Human rights groups including Human Rights Watch and the EUFL Coalition have been asking for months for the IOC to disclose the steps it takes to ensure that Olympics-branded merchandise does not include products made with forced labor. Researchers and rights groups have found significant evidence of forced labor in the Xinjiang (Uyghur region) cotton farming industry, which produces 85 percent of China’s and 20 percent of the world’s cotton. The Better Cotton Initiative (BCI), a cotton sustainability initiative, in October 2020 ended activities in the Uyghur region due to the risk of forced labor.
The IOC’s January statement focused on the due diligence it has conducted on products from two direct suppliers, such as the uniforms and gifts it shares with delegates and other stakeholders.

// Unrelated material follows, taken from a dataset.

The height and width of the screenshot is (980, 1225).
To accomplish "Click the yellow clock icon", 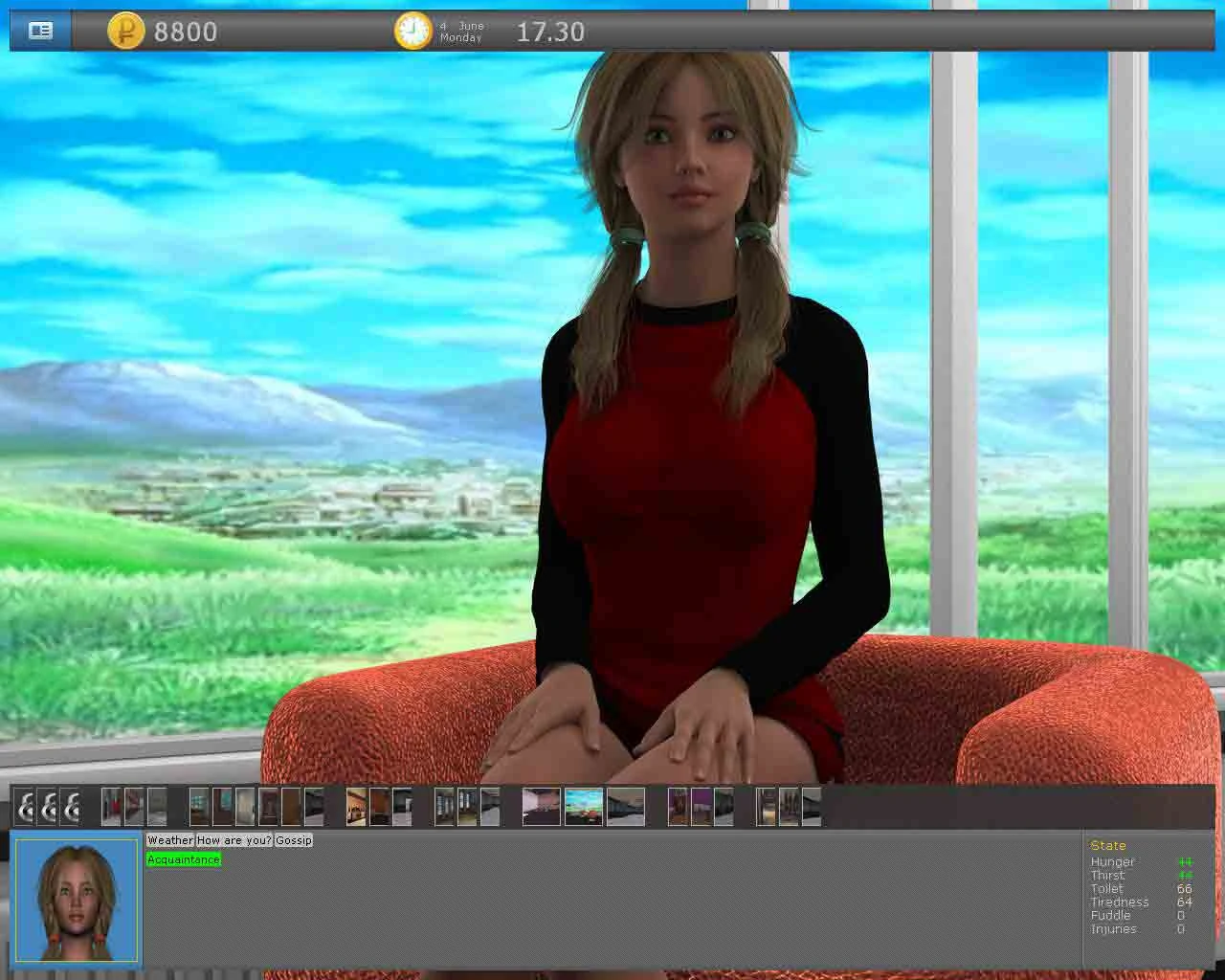I will coord(413,31).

The statement discussed two companies in particular, Hengyuanxiang Group (HYX Group) and Anta Sports, which US lawmakers said in January continued to use cotton produced in Xinjiang. Anta Sports quit the Better Cotton Initiative in March 2021 and said it would continue sourcing from Xinjiang. The company’s website says it has measures in place to monitor suppliers, including risks of forced labor.
The IOC said it conducted third-party audits of its suppliers’ production sites, including HYX Group and Anta, and did not find any forced, bonded, indentured, or child labor. It also said it asked for “proof of origin” for materials used in apparel and footwear products. The IOC included a statement from HYX Group that the cotton it uses for IOC uniforms does not originate in China and one from Anta Sports saying that the IOC uniforms do not contain cotton.

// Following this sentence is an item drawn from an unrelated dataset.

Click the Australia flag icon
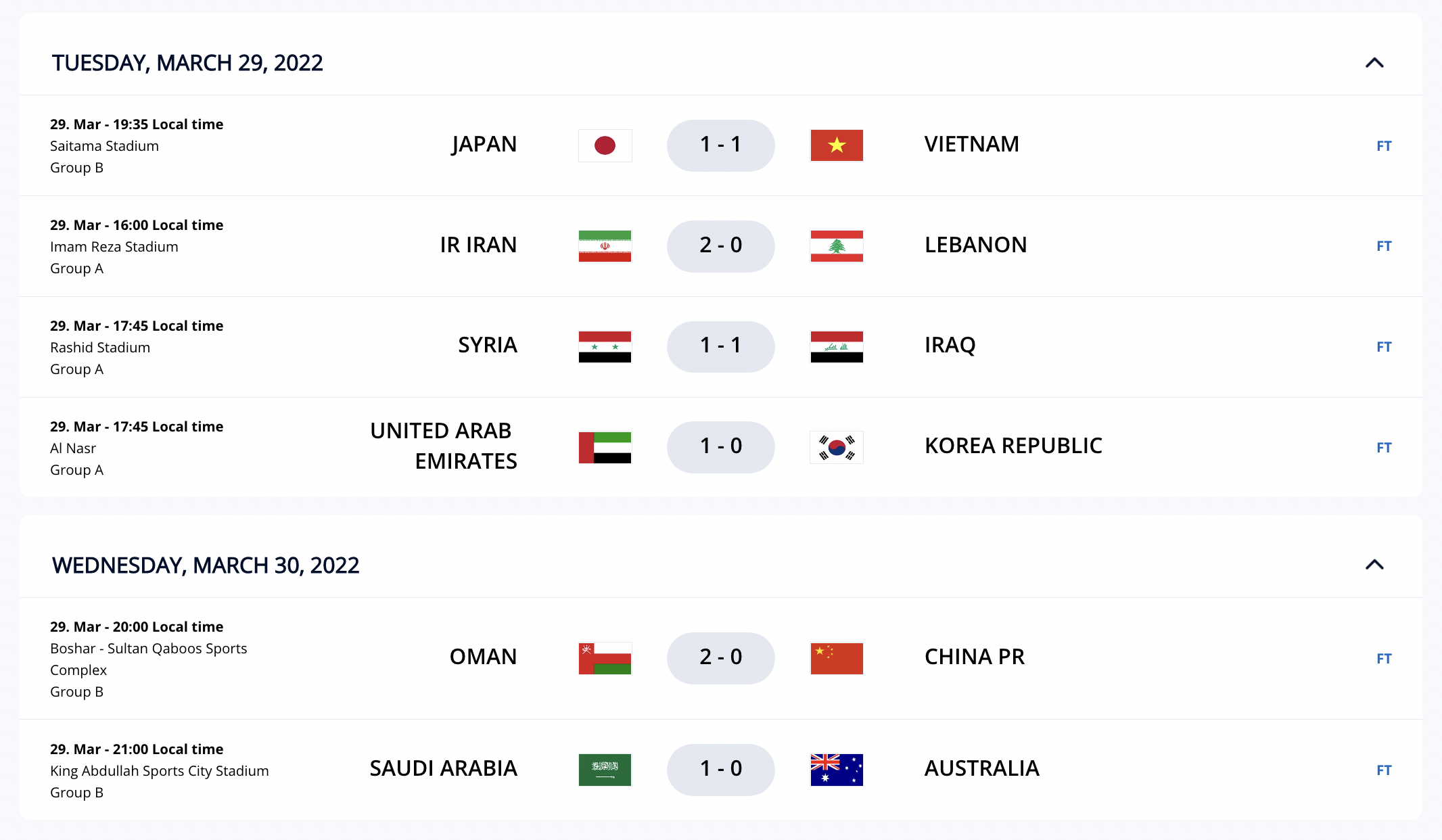 coord(837,770)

“Credible supply chain auditing is impossible in the Uyghur region,” said Allison Gill, forced labor program director at Global Labor Justice-International Labor Rights Forum, and a member of the Coalition’s Steering Committee. “In ignoring the significant risk of Uyghur forced labor in Olympic merchandise, the IOC shamefully put profits and political expediency over people and principles.”
The IOC’s statement on its due diligence contained only limited information, with no details about the factories and production sites visited, the audit methodology and findings, or the steps taken to ensure that workers were not subject to reprisals for speaking to auditors or reporting violations. The IOC’s Supplier Code states that “the IOC is committed to working with its suppliers in an open, constructive and transparent manner” and reserves to the IOC the right to disclose information “about a supplier’s social, environmental and ethical credentials, including full details of all sites used (e.g. factories).”

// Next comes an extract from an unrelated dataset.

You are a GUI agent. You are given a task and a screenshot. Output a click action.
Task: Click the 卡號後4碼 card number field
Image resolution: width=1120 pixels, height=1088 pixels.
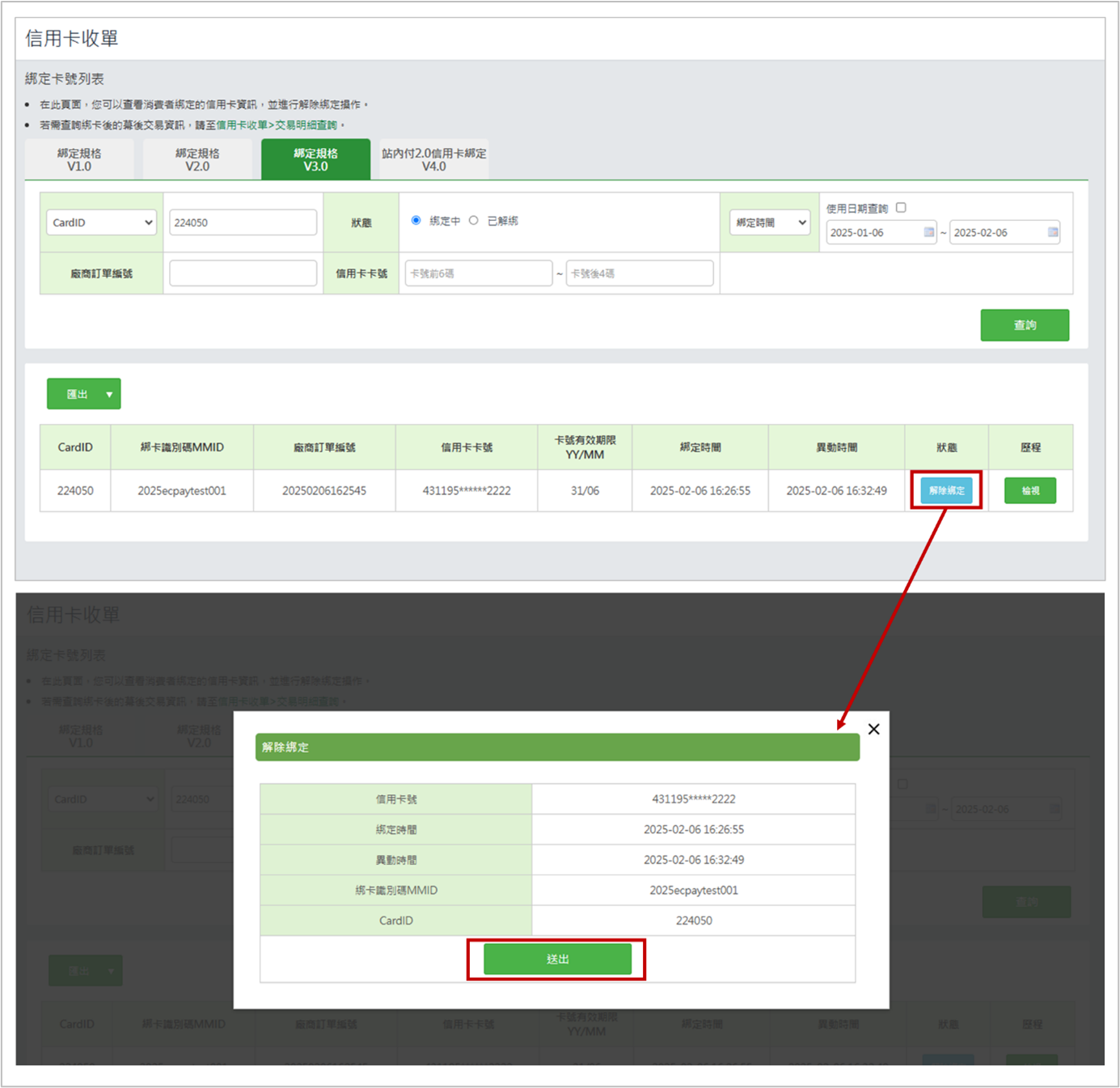point(639,273)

“The IOC’s due diligence is of such narrow scope that its findings cannot be accepted,” said Bennett Freeman, a Coalition Steering Committee member and former US Deputy Assistant Secretary of State for Democracy, Human Rights and Labor. “Crucially, the IOC’s January statement doesn’t even mention the forced labor of Uyghur people, the primary risk that should have been the focus of the exercise.”
The IOC’s statement also included no information on what steps, if any, the IOC took to verify companies’ claims about the origin of the materials used in IOC products. The IOC provided no information on whether and how it analyzed suppliers’ responsible sourcing practices, including their systems for tracing and tracking each level of their supply chains, for conducting human rights due diligence over their suppliers, and identifying forced labor in their supply chains.
The IOC also did not explain the steps it takes to ensure that suppliers with operations or supply chains in Xinjiang are not complicit in human rights or labor rights abuses in their broader business, including for non-Olympics products. The IOC’s Supplier Code requires suppliers to “ensure that they are not complicit in human rights abuses” and states that “any violations of the IOC Supplier Code may jeopardize the supplier’s business relationship with the IOC and may lead to the termination of the contract or cooperation.”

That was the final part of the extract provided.